Stiglitz comments for Social Europe that it is increasingly evident that Europe's political leaders, for all their commitment to the euro's survival, do not have a good grasp of what is required to make the single currency work.
The prevailing view when the euro was established was that all that was required was fiscal discipline – no country’s fiscal deficit or public debt, relative to GDP, should be too large. But Ireland and Spain had budget surpluses and low debt before the crisis, which quickly turned into large deficits and high debt. So now European leaders say that it is the current-account deficits of the eurozone’s member countries that must be kept in check.
In that case, it seems curious that, as the crisis continues, the safe haven for global investors is the United States, which has had an enormous current-account deficit for years. So, how will the European Union distinguish between “good” current-account deficits – a government creates a favourable business climate, generating inflows of foreign direct investment – and “bad” current-account deficits? Preventing bad current-account deficits would require far greater intervention in the private sector than the neoliberal and single-market doctrines that were fashionable at the euro’s founding would imply.
The problem is not just that the euro took away two key tools for adjustment – the interest rate and the exchange rate – and put nothing in their place, or that the European Central Bank’s mandate is to focus on inflation, whereas today’s challenges are unemployment, growth, and financial stability. Without a common fiscal authority, the single market opened the way to tax competition – a race to the bottom to attract investment and boost output that could be freely sold throughout the EU.

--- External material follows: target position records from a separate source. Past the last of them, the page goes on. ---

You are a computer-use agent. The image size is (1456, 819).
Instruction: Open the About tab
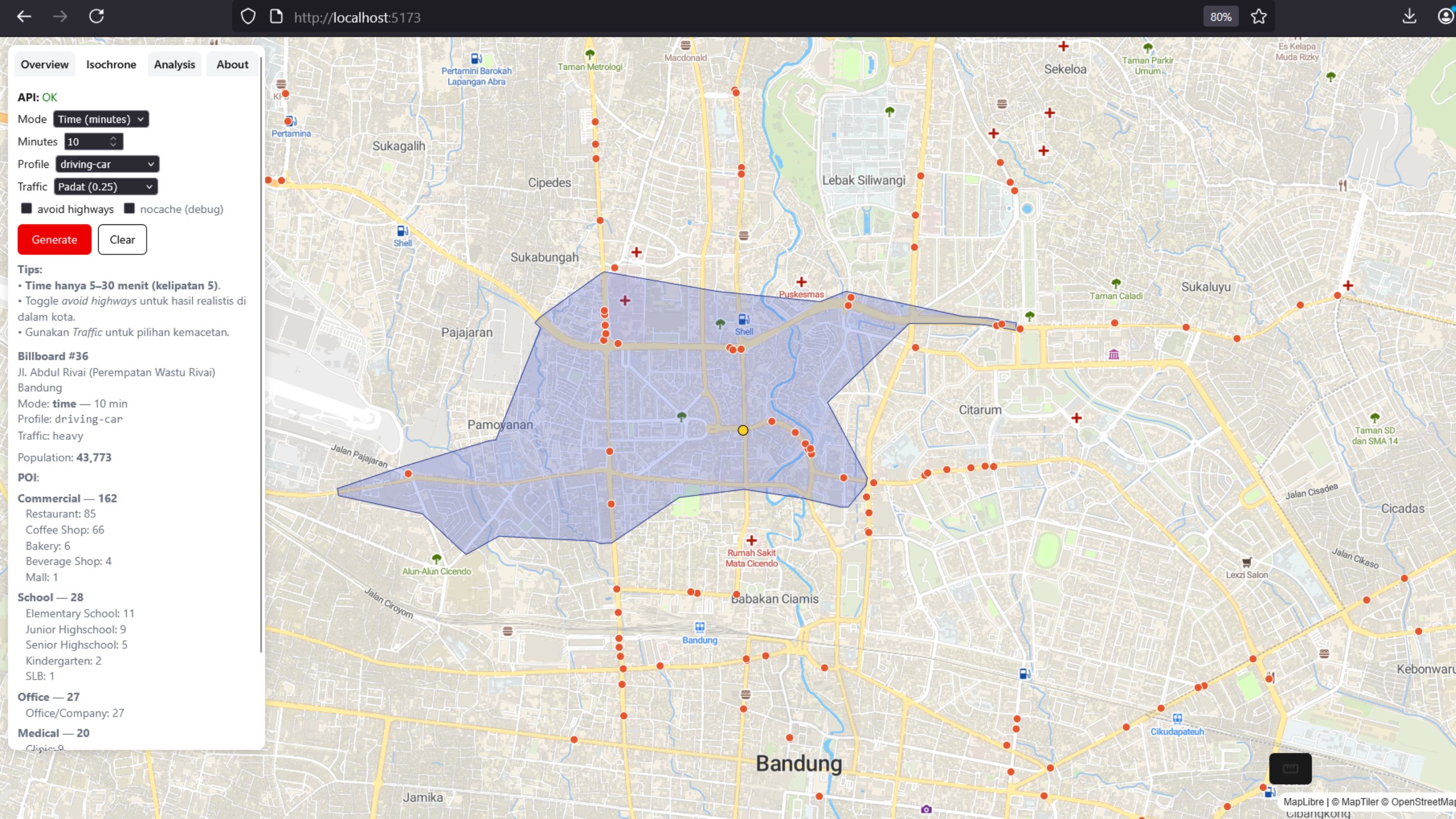[x=232, y=64]
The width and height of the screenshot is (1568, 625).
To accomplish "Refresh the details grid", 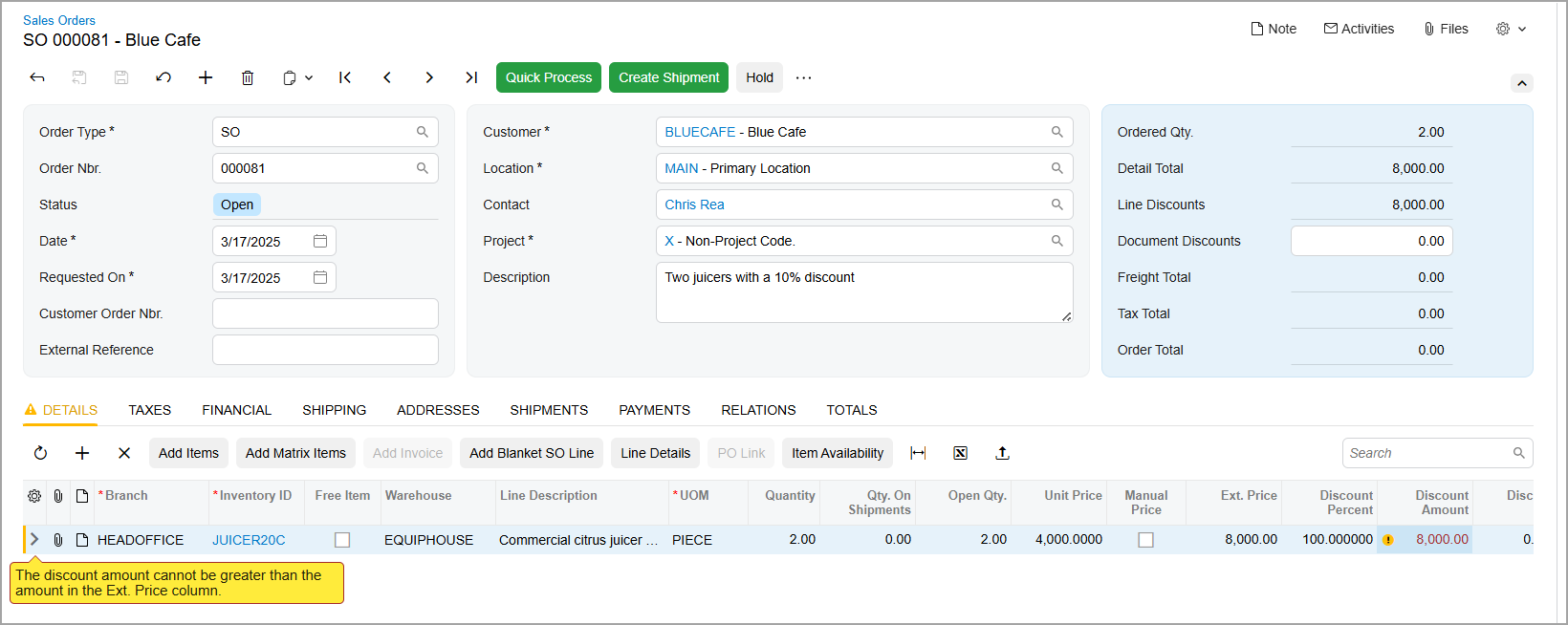I will point(40,453).
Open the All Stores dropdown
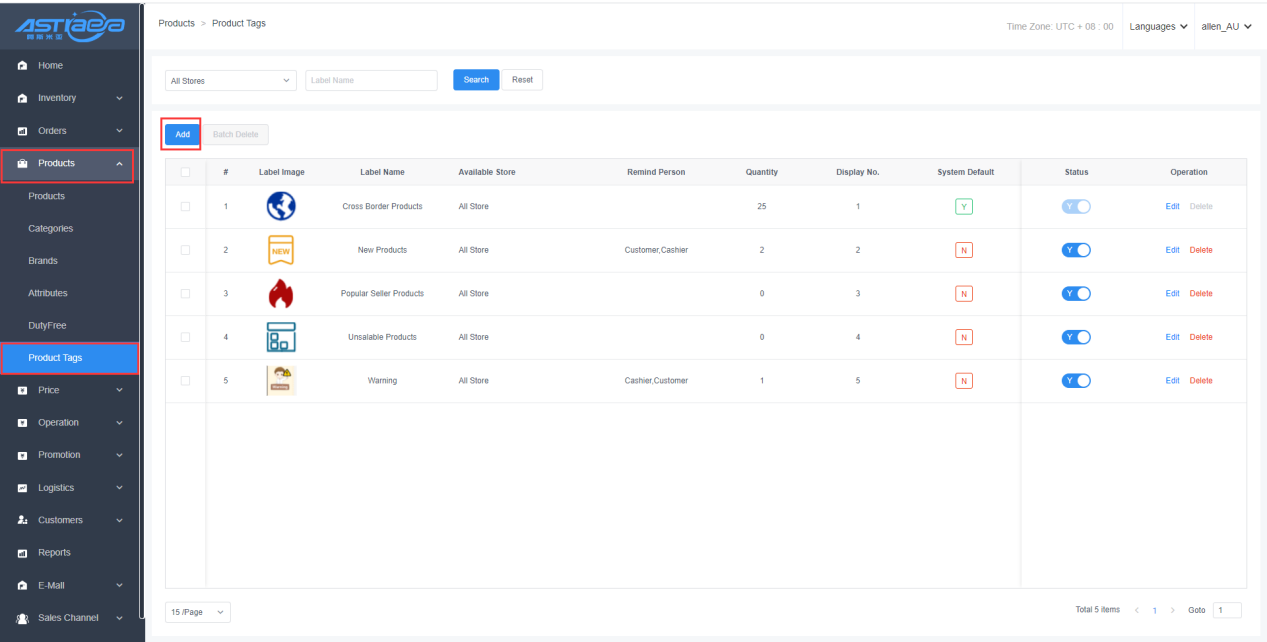This screenshot has height=642, width=1267. 230,81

Even if those from Europe’s northern countries are right in claiming that the euro would work if effective discipline could be imposed on others (I think they are wrong), they are deluding themselves with a morality play. It is fine to blame their southern compatriots for fiscal profligacy, or, in the case of Spain and Ireland, for letting free markets have free reign, without seeing where that would lead. But that doesn’t address today’s problem: huge debts, whether a result of private or public miscalculations, must be managed within the euro framework.
Public-sector cutbacks today do not solve the problem of yesterday’s profligacy; they simply push economies into deeper recessions. Europe’s leaders know this. They know that growth is needed. But, rather than deal with today’s problems and find a formula for growth, they prefer to deliver homilies about what some previous government should have done. This may be satisfying for the sermoniser, but it won’t solve Europe’s problems – and it won’t save the euro.